"Risky. The Costellos have resources and connections. Coming after them directly could have consequences."
"I'm aware. But if we can prove prosecutorial misconduct, the case gets dismissed with prejudice. They can't bring charges again." He leaned forward, animated now that we were discussing legal strategy. "We just need to establish that Torres and the other two witnesses were paid to lie. Bank records, communications, anything that proves coordination."
"My investigators are working on that. The Costellos are careful, but everyone makes mistakes eventually." I watched him think through the problem, watched his brilliant mind work. It was arousing in its own way. "You're very good at this. Building cases. Finding weaknesses."
"It's what I was trained for."
"You were trained to defend innocent people. I'm not innocent." I finished my oyster. "Does that bother you? Knowing I'm exactly what everyone says I am?"
He was quiet for a moment. "Yes and no."
"Explain."
"Yes, it bothers me that you've admitted to witness tampering and probably a dozen other crimes. No, it doesn't bother me enough to withdraw from the case." He met my eyes. "I don't know what that says about me."
"It says you're practical. Idealism doesn't pay student loans."

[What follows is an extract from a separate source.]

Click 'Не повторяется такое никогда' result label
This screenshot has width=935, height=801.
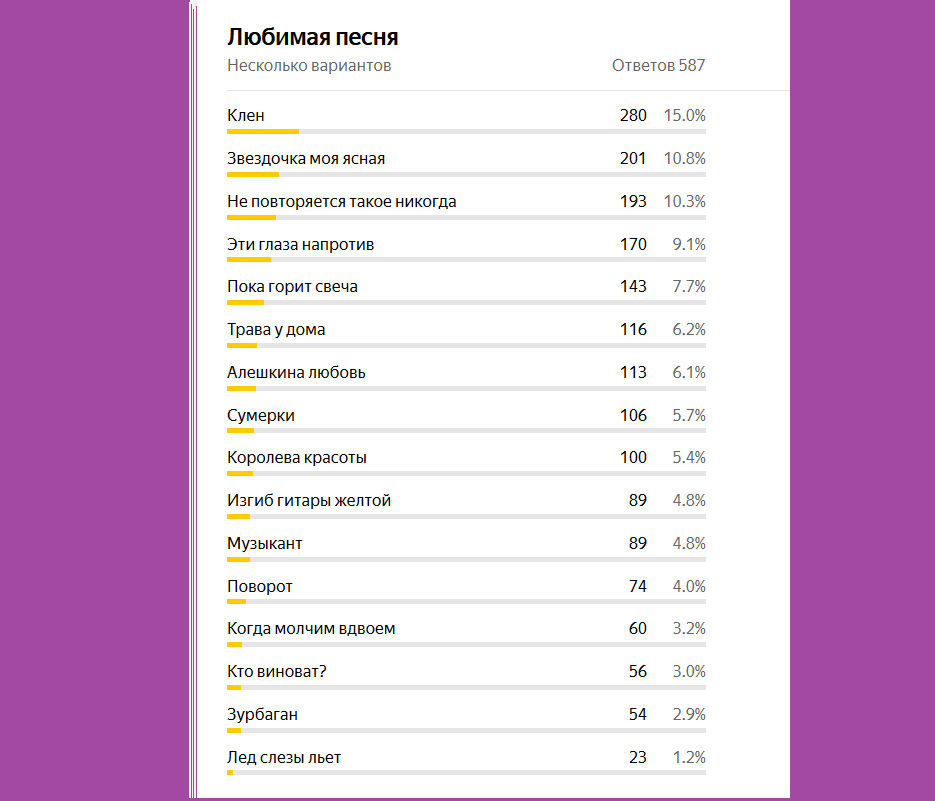342,202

"It says I'm compromised."
"We're all compromised in our own ways, Emilio. The only difference is whether we admit it." The waiter returned with our second course—crudo with citrus and herbs. I waited until he'd left before continuing. "You think I've corrupted you. That representing me makes you complicit in whatever crimes you imagine I've committed."
"Haven't you? Aren't I?"
"I've given you an opportunity to use your considerable talents for a client who actually appreciates them. As for complicity—you're my attorney. Everything you do is protected by privilege. You're not complicit in my actions any more than a doctor is complicit in his patient's lifestyle choices."
"That's a convenient rationalization."
"It's also true." I tried the crudo. Perfect, as expected. "Tell me what you really want, Emilio. Not what you think you should want. What you actually want."
He drank more wine. Dutch courage, probably. "That's a dangerous question."
"I like dangerous questions. They get honest answers." I watched him struggle with whether to answer. Watched the internal battle play out across his features. "You want financial security. You want to make partner at Sterling. You want respect from your colleagues. All of that's surface level. What do you want underneath?"
"I want..." He stopped. Started again. "I want to matter. To someone. To something. I spent six years in a marriage where I was an afterthought. A career where I'm undervalued. I want to be seen as something other than expendable."
The honesty surprised me. Raw and unfiltered in a way I hadn't expected from someone so careful with his words.
"You matter to me," I said quietly. "Professionally and personally. I see you exactly as you are, Emilio. Brilliant. Principled even when those principles are inconvenient. Beautiful in ways you don't seem to recognize. I see all of it."
His breath caught. Visible even in the low lighting of the restaurant. "Sandro—"
"You asked what this is. What we're doing here." I reached across the table and caught his hand before he could pull away. His palm was warm, slightly damp with nervous sweat. "I'm showing you what it's like to be seen. To be valued. To have someone's complete attention focused on you instead of looking past you to something else."
"This is manipulation." But he didn't pull his hand away. "You're very good at it."
"Yes to both. But that doesn't make it less real." I ran my thumb across his knuckles, watching his eyes darken. "I'm manipulating you toward something you already want. That's not the same as forcing you toward something you don't."
"And what do I want?"
"Me. This. The attention and the money and the validation that you deserve better than what you've been settling for." I released his hand. "The question is whether you're brave enough to admit it."
The waiter returned with our main course, and we fell into easier conversation while eating. The case. Legal strategy. Witness impeachment techniques. All perfectly professionaltopics that let us both pretend the previous exchange hadn't happened.
But I could see the way Emilio's attention kept drifting to my hands. My mouth. The way he leaned imperceptibly closer when I spoke. All the small tells of someone fighting attraction and losing.
By dessert—a deconstructed tiramisu that was almost too beautiful to eat—the tension between us had wound so tight I could feel it humming in the air.
"I should go," Emilio said, even as he reached for his wine glass instead of standing. "It's late."